SA's scores are GA evolved against a real corpus of real email. Absolutely no rules are added to SA unless they appear to be a good spam or nonspam indicator pattern, and occasionally rules get dropped because they don't have a strong S/O ratio when tested against the corpus.
Generally most spam is generated by badly written tools which violate RFC's a lot. Let's face it, spam tools are optimized to generate the most email as fast as possible, and aren't designed to have any reasonable degree of protocol correctness.
Most nonspam email comes from reasonably RFC compliant MUA's which don't do things like invalid date encodings, 8bit headers, nonexistent timezones, etc.
So some RFC violations are actually a VERY good indicator of spam. Sure, some RFC violations are common even in "good" MUA's, but that's why we have a GA in the spamassassin scoring system. But the differences in the emails generated by most nonspam MUA's and most spam tools are what drives the rules. So it's really got nothing to do with how "RFC correct" or incorrect the emails are, it's got to do with the real, measurable differences between the two kinds of email.
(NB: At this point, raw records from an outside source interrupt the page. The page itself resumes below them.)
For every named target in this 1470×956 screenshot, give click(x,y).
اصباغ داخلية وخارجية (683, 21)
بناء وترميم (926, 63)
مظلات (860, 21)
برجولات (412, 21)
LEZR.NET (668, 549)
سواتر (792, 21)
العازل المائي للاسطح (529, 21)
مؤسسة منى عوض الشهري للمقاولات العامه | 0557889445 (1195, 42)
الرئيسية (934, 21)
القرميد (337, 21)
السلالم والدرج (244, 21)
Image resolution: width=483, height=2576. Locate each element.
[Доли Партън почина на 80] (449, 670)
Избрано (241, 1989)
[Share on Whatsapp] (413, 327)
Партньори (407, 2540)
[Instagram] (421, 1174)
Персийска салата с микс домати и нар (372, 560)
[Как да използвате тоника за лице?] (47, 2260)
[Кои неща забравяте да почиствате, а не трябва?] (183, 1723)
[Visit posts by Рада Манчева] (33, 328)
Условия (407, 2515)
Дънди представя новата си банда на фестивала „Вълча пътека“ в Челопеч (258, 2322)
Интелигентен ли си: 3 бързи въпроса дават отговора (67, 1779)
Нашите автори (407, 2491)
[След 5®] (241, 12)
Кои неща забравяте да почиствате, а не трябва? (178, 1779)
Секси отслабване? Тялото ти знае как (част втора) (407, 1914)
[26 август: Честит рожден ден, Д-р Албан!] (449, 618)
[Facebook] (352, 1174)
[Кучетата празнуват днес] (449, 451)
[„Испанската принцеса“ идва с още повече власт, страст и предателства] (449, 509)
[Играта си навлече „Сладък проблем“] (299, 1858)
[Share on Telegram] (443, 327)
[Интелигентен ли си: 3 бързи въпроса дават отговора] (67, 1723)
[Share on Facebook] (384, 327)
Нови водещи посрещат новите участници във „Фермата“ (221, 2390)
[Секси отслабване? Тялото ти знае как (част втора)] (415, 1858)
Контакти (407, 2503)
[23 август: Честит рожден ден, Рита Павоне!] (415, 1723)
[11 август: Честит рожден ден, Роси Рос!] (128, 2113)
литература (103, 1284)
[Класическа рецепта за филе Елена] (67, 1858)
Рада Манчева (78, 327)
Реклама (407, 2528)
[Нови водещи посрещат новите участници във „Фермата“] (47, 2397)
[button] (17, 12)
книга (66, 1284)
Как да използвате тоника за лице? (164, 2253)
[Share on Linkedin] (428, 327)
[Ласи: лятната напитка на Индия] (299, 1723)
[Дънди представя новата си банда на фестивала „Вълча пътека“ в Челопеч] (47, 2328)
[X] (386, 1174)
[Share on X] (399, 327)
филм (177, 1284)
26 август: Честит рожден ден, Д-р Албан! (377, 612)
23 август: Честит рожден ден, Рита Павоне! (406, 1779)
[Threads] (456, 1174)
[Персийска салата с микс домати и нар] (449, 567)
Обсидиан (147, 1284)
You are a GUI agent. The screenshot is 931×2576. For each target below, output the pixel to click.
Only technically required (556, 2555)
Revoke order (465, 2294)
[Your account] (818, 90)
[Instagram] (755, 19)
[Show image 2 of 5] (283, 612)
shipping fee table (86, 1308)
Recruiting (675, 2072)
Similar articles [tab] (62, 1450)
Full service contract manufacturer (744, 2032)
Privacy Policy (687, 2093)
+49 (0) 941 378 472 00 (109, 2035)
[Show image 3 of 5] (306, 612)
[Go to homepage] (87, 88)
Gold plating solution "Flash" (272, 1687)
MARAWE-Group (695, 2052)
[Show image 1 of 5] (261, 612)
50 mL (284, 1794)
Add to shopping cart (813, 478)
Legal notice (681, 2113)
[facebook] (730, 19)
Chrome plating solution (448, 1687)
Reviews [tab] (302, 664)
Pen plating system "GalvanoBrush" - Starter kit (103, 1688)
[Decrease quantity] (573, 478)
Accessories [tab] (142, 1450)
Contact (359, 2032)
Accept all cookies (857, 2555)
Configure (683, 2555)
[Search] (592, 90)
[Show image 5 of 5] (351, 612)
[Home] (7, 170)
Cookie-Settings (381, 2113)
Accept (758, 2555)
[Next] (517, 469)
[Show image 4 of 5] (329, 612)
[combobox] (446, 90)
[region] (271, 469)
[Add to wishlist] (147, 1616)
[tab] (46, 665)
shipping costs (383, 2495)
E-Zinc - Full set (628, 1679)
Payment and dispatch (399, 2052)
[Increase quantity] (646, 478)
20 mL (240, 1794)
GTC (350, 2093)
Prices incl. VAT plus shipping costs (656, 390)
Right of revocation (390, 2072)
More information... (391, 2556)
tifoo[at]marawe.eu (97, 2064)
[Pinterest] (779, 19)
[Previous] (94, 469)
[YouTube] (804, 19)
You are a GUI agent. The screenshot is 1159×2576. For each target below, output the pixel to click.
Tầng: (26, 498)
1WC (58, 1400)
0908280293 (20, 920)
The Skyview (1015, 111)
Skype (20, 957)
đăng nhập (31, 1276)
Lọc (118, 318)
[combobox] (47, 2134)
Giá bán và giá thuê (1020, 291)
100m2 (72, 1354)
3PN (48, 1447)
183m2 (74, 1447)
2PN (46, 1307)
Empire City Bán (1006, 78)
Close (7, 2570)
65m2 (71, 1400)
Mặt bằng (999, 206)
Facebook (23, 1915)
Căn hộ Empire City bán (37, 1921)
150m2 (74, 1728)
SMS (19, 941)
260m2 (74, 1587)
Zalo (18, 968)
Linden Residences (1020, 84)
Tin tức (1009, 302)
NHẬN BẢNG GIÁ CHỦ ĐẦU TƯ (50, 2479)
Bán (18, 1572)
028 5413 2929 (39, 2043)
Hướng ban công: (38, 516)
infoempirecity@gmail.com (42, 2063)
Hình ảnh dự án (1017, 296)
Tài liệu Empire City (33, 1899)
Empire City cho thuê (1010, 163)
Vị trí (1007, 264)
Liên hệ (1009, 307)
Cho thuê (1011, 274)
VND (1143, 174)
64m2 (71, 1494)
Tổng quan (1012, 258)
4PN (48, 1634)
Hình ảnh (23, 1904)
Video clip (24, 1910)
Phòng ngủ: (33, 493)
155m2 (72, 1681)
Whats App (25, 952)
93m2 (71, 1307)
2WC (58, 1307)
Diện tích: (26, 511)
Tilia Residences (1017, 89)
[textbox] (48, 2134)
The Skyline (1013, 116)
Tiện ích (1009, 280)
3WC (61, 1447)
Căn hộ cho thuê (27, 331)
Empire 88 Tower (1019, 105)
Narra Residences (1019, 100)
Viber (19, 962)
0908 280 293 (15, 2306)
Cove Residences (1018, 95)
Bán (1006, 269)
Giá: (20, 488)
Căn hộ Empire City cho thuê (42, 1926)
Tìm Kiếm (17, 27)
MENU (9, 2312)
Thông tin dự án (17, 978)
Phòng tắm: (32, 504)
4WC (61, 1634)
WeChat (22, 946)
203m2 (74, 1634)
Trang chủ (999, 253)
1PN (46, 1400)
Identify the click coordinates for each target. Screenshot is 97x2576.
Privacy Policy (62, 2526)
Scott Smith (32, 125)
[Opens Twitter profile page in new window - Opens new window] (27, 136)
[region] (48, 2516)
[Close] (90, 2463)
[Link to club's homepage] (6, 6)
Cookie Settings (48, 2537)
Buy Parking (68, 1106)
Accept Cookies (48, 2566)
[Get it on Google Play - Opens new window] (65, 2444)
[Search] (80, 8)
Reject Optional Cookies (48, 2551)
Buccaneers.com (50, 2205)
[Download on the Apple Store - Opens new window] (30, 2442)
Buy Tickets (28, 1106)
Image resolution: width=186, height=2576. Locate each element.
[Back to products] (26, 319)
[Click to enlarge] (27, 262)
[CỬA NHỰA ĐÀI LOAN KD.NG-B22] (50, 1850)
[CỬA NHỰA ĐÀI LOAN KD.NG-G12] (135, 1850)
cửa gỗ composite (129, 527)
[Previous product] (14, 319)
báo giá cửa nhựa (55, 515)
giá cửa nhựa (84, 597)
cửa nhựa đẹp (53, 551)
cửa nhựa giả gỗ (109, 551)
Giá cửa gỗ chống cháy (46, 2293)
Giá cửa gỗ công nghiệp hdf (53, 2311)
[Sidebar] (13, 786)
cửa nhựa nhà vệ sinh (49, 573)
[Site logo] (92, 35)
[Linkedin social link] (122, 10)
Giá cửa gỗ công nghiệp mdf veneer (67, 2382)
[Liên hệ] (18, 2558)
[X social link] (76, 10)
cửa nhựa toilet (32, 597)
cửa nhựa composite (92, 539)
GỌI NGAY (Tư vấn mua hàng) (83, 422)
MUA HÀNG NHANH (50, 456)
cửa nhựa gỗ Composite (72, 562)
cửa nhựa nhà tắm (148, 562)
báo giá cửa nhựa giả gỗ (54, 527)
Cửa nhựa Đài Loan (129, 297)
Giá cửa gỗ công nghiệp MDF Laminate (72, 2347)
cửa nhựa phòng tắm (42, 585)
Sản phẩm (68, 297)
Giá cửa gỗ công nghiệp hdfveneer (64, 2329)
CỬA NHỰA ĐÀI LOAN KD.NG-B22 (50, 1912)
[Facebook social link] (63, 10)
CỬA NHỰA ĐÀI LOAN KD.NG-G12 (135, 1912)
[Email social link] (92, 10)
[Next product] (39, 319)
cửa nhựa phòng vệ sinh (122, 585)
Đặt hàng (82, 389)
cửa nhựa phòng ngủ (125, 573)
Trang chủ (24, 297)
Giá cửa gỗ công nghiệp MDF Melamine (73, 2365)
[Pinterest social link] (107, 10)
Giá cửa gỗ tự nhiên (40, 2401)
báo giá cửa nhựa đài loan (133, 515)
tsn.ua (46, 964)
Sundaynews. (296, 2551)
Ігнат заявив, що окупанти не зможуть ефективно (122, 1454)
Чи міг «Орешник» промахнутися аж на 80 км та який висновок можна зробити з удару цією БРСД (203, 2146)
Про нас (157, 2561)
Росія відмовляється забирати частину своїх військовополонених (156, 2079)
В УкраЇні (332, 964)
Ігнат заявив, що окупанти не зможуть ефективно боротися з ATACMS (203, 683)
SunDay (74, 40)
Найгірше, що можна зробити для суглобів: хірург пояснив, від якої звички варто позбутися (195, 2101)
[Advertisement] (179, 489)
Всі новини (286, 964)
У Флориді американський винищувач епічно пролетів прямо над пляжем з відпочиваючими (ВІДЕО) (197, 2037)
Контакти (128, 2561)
If broken MUA's and MTA's are normal in your traffic, you might have to hand tweak you SA scores to be more tolerant of them.
But if you want justification for why the score is so high, look at STATISTICS.txt for SA 2.43:
STATISTICS.txt: 1.172 7.161 0.002 1.00 0.94 3.80 SUBJ_FULL_OF_8BITS
STATISTICS.txt: 1.091 6.636 0.008 1.00 0.82 2.44 HEADER_8BITS
This means that SUBJ_FULL_OF_8BITS matched 7.161% of the total spam corpus and 0.002% of the nonspam corpus. That's a pretty strong swing with lots of spam hits, and very few nonspam hits. Hence the high score the GA generated is pretty well placed.
At 03:14 PM 1/24/2003 -0500, [EMAIL PROTECTED] wrote:
-----Original Message----- From: Vivek Khera [mailto:[EMAIL PROTECTED] Sent: Friday, January 24, 2003 11:21 AM To: [EMAIL PROTECTED] Subject: Re: [SAtalk] False positive for foreign language
>>>>> "J" == Jchen <[EMAIL PROTECTED]> writes:
J> Hi, it looks like spamassassin is giving false positive on emails written in foreign language, e.g. Korean, Chinese...
J> What configurations do i need to make? Thanks in advance.
J> SPAM: HEADER_8BITS (2.4 points) Headers include 3 consecutive 8-bit characters
J> SPAM: BASE64_ENC_TEXT (1.4 points) RAW: Message text disguised using base-64 encoding
J> SPAM: CARRIAGE_RETURNS (0.3 points) RAW: Message contains a lot of ^M characters
J> SPAM: SUBJ_FULL_OF_8BITS (3.8 points) Subject is full of 8-bit characters
V>The first and last indicate RFC violation. The headers are *not* V>permitted to contain non-ASCII characters. As much as you may think V>that may suck, them's the rules. The other two, well, they could use V>QP encoding, couldn't they?
Let's forget RFC for a second...
"Headers include 3 consecutive 8-bit characters" and "Subject is full of 8-bit characters" each contribute 2.4 and 3.8 points to the total score, are we punishing it twice for the same mistake?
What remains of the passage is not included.